◆ **Supplied passage**
##############################

Scheduled data transfer

Periodically transfer data from InfluxDB 3 to Iceberg:

influxdb3 create trigger \
  --database mydb \
  --plugin-filename gh:influxdata/influxdb_to_iceberg/influxdb_to_iceberg.py \
  --trigger-spec "every:1h" \
  --trigger-arguments 'measurement=cpu,window=1h,catalog_configs="eyJ1cmkiOiAiaHR0cDovL25lc3NpZTo5MDAwIn0=",namespace=monitoring,table_name=cpu_metrics' \
  hourly_iceberg_transfer

HTTP API endpoint

Create an on-demand transfer endpoint:

influxdb3 create trigger \
  --database mydb \
  --plugin-filename gh:influxdata/influxdb_to_iceberg/influxdb_to_iceberg.py \
  --trigger-spec "request:replicate" \
  iceberg_http_transfer

Enable the trigger:

influxdb3 enable trigger --database mydb iceberg_http_transfer

The endpoint is registered at /api/v3/engine/replicate.

Example usage

Example 1: Basic scheduled transfer

Transfer CPU metrics to Iceberg every hour:

# Create trigger with base64-encoded catalog config
# Original JSON: {"uri": "http://nessie:9000"}
# Base64: eyJ1cmkiOiAiaHR0cDovL25lc3NpZTo5MDAwIn0=
influxdb3 create trigger \
  --database metrics \
  --plugin-filename gh:influxdata/influxdb_to_iceberg/influxdb_to_iceberg.py \
  --trigger-spec "every:1h" \
  --trigger-arguments 'measurement=cpu,window=24h,catalog_configs="eyJ1cmkiOiAiaHR0cDovL25lc3NpZTo5MDAwIn0="' \
  cpu_to_iceberg

# Write test data
influxdb3 write \
  --database metrics \
  "cpu,host=server1 usage_user=45.2,usage_system=12.1"

# After trigger runs, data is available in Iceberg table "default.cpu"

Expected results

Creates Iceberg table default.cpu with schema matching the measurement
Transfers all CPU data from the last 24 hours
Appends new data on each hourly run

Example 2: HTTP backfill with field filtering

Backfill specific fields from historical data:

# Create and enable HTTP trigger
influxdb3 create trigger \
  --database metrics \
  --plugin-filename gh:influxdata/influxdb_to_iceberg/influxdb_to_iceberg.py \
  --trigger-spec "request:replicate" \
  iceberg_backfill

influxdb3 enable trigger --database metrics iceberg_backfill

# Request backfill via HTTP
curl -X POST http://localhost:8181/api/v3/engine/replicate \
  -H "Authorization: Bearer YOUR_TOKEN" \
  -d '{
    "measurement": "temperature",
    "catalog_configs": {
      "type": "sql",
      "uri": "sqlite:///path/to/catalog.db"

##############################

(Pointing records for text and elements)
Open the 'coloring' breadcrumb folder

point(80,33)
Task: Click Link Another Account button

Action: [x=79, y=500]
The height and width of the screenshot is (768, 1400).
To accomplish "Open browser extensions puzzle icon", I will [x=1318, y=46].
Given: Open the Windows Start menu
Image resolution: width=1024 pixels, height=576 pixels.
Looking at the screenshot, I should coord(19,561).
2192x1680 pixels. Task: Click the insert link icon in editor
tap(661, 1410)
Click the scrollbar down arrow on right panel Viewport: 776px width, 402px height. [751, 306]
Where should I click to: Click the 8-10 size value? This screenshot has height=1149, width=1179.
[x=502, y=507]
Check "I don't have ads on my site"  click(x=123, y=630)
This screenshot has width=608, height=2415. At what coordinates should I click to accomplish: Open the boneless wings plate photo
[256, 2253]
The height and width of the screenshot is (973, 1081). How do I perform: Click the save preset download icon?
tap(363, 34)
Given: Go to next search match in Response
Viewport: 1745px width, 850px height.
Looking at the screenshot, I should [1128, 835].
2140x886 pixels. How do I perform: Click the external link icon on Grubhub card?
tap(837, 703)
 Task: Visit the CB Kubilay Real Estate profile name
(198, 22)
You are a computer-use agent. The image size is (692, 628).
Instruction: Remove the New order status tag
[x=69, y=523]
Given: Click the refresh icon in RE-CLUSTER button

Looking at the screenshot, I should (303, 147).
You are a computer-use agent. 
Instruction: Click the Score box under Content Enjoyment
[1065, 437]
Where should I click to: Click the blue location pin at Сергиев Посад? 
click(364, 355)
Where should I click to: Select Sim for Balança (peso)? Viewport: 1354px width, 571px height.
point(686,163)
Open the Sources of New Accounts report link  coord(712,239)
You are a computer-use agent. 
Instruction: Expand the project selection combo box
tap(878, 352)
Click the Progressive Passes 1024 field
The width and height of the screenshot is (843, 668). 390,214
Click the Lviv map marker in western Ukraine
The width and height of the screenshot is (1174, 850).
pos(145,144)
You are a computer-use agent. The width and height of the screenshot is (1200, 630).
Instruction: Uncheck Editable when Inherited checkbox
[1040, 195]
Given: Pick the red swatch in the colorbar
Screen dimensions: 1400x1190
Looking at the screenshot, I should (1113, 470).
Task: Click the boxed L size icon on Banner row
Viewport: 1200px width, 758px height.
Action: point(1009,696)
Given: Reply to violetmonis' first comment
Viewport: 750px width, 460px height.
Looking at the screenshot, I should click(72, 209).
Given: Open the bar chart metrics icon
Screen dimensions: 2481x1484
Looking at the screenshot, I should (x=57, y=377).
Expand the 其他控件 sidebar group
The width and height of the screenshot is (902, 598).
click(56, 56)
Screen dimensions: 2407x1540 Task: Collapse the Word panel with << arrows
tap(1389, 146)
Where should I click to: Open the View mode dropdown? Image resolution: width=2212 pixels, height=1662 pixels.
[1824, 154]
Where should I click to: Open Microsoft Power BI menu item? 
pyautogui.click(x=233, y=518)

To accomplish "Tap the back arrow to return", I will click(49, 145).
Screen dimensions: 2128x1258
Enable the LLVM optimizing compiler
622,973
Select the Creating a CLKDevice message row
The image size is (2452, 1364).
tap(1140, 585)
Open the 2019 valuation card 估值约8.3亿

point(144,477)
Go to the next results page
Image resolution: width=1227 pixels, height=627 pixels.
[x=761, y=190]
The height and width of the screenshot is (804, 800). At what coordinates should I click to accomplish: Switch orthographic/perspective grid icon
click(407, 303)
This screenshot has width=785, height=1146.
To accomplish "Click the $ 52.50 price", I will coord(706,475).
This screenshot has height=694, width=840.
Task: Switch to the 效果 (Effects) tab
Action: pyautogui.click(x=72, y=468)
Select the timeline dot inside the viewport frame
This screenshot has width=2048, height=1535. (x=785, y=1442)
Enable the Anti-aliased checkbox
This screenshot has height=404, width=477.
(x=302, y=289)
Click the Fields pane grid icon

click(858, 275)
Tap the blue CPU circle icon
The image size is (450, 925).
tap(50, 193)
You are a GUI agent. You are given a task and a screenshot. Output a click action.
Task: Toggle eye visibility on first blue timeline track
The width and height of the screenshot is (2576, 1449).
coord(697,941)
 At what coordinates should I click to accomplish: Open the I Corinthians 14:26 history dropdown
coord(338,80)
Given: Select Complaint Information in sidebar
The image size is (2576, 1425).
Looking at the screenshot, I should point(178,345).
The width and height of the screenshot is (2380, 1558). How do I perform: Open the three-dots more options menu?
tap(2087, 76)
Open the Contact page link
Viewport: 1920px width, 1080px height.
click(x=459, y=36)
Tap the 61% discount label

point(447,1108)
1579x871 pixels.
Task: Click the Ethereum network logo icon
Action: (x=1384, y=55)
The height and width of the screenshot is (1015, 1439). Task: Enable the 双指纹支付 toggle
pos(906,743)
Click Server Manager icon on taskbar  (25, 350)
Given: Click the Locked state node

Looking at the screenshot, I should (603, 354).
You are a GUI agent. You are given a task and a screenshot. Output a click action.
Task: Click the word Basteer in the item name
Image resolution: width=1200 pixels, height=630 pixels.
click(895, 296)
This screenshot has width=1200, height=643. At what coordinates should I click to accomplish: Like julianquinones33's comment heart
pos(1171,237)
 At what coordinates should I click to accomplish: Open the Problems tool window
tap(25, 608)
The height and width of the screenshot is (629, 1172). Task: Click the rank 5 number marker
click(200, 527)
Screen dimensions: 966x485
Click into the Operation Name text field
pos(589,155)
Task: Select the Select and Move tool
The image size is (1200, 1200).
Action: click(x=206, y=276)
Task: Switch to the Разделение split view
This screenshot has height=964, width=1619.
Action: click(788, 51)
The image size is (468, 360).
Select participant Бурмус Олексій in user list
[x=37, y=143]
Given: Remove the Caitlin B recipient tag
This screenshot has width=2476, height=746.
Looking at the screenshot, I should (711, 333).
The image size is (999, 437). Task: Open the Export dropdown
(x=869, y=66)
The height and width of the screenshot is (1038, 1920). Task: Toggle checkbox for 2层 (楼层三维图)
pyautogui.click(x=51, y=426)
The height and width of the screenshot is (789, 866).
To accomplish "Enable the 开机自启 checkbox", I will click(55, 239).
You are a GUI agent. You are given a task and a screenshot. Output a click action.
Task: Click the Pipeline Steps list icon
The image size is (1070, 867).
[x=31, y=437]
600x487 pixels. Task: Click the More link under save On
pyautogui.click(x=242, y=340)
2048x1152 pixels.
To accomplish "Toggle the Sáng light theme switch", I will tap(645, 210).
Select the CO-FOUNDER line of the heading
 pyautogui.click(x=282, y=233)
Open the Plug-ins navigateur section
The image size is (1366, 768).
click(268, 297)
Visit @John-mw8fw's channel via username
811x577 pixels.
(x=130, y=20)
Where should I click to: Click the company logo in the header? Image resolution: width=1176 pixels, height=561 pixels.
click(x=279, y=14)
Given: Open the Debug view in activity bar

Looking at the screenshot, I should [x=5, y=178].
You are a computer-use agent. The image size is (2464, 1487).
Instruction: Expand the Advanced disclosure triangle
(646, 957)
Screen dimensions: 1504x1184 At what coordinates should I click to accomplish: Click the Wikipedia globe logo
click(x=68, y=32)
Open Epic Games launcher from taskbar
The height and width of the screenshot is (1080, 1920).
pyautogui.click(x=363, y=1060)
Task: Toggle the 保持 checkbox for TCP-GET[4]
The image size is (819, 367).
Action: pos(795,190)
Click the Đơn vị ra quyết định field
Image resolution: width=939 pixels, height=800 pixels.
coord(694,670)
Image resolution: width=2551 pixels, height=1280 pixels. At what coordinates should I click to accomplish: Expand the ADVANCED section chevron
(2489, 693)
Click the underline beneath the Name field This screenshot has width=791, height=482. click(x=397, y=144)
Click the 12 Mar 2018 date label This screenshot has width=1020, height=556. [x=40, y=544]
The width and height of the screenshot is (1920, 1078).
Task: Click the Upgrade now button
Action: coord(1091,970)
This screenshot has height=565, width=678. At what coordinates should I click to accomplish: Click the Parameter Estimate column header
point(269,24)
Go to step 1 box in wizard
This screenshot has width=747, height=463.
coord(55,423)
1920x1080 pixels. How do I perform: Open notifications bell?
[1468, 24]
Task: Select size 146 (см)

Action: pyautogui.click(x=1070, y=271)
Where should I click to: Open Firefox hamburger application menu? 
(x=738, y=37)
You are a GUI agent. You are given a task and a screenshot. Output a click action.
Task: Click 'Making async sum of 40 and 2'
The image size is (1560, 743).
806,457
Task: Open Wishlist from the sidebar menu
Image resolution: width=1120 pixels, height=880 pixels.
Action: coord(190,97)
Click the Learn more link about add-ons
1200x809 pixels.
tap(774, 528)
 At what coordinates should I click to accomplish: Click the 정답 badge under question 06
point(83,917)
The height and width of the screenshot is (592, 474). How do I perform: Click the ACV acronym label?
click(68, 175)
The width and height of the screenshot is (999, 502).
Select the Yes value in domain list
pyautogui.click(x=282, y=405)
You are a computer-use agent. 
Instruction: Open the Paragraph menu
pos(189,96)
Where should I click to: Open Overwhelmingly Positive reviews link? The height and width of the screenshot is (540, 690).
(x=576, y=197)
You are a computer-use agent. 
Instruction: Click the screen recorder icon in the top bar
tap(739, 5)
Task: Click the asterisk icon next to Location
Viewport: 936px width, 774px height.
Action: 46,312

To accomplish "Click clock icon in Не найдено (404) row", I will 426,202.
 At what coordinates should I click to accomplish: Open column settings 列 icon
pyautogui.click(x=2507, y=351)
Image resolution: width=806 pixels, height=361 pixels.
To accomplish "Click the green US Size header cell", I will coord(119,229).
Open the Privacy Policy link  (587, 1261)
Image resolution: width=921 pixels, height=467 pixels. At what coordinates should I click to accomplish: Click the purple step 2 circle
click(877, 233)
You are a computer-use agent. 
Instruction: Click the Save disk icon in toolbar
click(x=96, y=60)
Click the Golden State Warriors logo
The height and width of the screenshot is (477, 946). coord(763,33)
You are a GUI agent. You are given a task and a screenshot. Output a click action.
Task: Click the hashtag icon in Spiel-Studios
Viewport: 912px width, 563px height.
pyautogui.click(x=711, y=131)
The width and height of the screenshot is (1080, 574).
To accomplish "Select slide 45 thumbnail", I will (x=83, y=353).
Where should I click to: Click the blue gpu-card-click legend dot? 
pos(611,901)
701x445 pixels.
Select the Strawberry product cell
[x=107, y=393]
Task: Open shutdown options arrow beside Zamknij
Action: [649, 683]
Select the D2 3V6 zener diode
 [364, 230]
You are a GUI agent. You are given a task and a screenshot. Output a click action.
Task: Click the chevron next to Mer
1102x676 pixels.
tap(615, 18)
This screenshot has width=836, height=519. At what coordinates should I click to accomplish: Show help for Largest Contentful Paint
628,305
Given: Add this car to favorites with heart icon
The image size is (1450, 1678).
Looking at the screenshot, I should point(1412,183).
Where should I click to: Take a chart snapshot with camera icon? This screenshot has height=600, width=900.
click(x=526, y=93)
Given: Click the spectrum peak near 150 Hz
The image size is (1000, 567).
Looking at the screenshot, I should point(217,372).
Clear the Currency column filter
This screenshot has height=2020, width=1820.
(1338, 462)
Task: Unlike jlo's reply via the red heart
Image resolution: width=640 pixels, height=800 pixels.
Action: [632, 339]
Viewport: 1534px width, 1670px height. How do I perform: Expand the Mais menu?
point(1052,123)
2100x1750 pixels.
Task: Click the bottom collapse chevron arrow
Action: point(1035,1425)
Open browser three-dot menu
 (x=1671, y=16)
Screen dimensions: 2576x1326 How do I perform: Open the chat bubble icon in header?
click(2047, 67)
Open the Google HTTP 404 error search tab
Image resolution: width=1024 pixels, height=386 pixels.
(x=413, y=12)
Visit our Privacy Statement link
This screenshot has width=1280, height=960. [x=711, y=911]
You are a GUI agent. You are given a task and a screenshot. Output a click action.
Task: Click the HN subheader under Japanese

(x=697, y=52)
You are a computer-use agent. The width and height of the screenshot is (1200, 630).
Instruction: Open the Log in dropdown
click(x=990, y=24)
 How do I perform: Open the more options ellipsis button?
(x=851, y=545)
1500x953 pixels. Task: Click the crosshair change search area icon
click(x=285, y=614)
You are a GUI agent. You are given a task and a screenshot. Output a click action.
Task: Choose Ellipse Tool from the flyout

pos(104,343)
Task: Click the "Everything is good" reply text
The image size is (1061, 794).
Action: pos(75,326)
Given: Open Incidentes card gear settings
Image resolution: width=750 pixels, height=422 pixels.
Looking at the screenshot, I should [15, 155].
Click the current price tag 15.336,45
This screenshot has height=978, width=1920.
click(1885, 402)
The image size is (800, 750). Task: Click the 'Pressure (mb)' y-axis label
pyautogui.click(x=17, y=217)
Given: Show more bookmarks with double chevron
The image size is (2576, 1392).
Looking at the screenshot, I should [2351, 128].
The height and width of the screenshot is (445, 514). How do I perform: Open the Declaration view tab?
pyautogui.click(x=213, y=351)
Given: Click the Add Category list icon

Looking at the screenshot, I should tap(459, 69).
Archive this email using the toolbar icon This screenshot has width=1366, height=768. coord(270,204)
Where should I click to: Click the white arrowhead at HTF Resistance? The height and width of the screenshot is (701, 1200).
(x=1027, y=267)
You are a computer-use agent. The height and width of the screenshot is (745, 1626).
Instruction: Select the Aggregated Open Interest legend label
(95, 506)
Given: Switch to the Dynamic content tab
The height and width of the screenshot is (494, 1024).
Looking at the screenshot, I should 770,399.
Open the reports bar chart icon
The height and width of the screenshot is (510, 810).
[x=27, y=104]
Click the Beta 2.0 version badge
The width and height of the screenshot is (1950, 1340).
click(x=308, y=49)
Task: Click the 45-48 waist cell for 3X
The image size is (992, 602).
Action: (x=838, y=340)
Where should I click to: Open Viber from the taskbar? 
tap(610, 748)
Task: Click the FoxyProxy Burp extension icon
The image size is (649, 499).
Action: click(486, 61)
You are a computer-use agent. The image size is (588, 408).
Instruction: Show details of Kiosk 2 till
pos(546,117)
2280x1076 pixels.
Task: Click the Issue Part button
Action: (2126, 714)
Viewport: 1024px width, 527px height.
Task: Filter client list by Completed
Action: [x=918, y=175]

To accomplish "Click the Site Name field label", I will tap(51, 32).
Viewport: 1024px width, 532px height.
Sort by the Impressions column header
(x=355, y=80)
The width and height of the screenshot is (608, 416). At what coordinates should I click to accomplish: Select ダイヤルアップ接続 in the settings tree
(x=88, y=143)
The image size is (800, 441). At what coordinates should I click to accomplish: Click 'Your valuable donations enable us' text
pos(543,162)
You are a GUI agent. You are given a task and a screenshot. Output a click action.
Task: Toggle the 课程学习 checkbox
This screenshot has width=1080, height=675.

##############################

◆ **Instructions**
- 1) In the InfluxDB 3 to Iceberg text, at what path is the on-demand transfer endpoint registered?
- 2) Reproduce the entries between the line holding "You are a computer-use agent. The image size is (588, 408)." and the line holding "Action: [x=918, y=175]", inclusive.

◆ **Answer list**
- 1) /api/v3/engine/replicate

- 2)
You are a computer-use agent. The image size is (588, 408).
Instruction: Show details of Kiosk 2 till
pos(546,117)
2280x1076 pixels.
Task: Click the Issue Part button
Action: (2126, 714)
Viewport: 1024px width, 527px height.
Task: Filter client list by Completed
Action: [x=918, y=175]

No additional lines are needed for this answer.